Collaborative research project led by Dr. Guillaume Bacle


Background: Proximal median nerve (MN) neuropathy represents 1% of upper-limb compressive neuropathies. The literature reports two clinical presentations, depending on the location of the entrapment: pronator teres (PT), and anterior interosseous nerve (AIN) syndrome.

Hypothesis: There is no correlation between symptoms and location of proximal compressive structures on the MN trunk or AIN.

Patients and methods: Clinical and paraclinical data from 55 surgical MN releases around the elbow and proximal forearm were analyzed retrospectively. Mean age at diagnosis was 56±15years. Preoperative sensory and motor deficit signs were present in 89% of cases. Reduced MN conduction velocity and/or neurogenic anomalies in the MN territory were present in 94% of cases.

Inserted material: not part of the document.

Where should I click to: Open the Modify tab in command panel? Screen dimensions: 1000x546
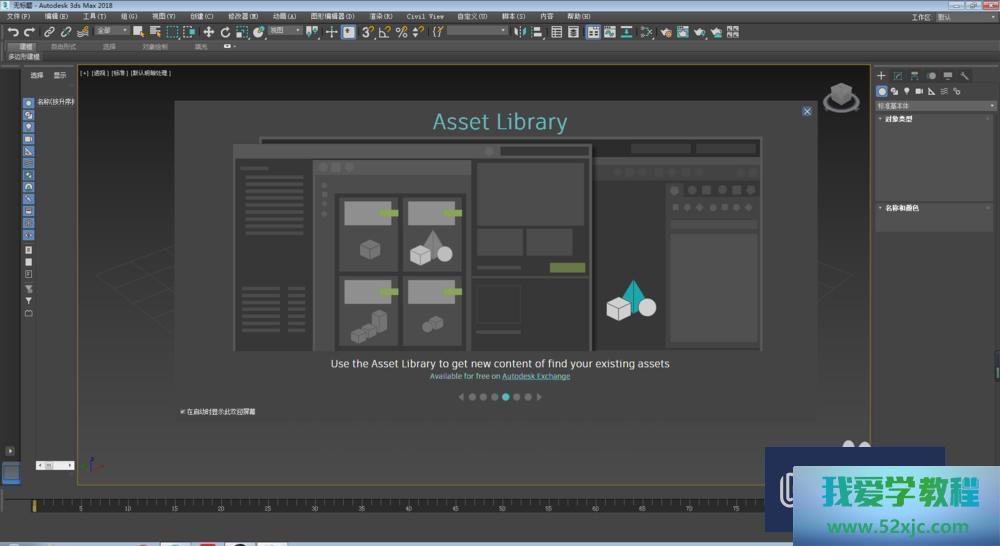pos(897,76)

Intraoperative details of compressive structures were collected. Patients were followed up in consultation to assess progression of symptoms and deficits.

Results: Mean follow-up was 84±70months. Objective motor deficit signs persisted in 18 of the 35 patients (18 cases), and objective sensory signs in 19 cases. A compressive anatomical structure was systematically found. There were at least two MN entrapment sites in 13 cases (24%). No isolated AIN entrapment was found. There was a significant correlation between symptom duration and persistence of objective sensory signs (p=0.002).

Discussion: There was no correlation between entrapment site and clinical signs on examination. Surgery requires exploring all potential entrapment sites. Improvement may be incomplete in case of late treatment.

Level of evidence: IV; retrospective study.


Anterior interosseous nerve; Anterior interosseous nerve syndrome; Compressive neuropathy; Median nerve; Pronator teres syndrome.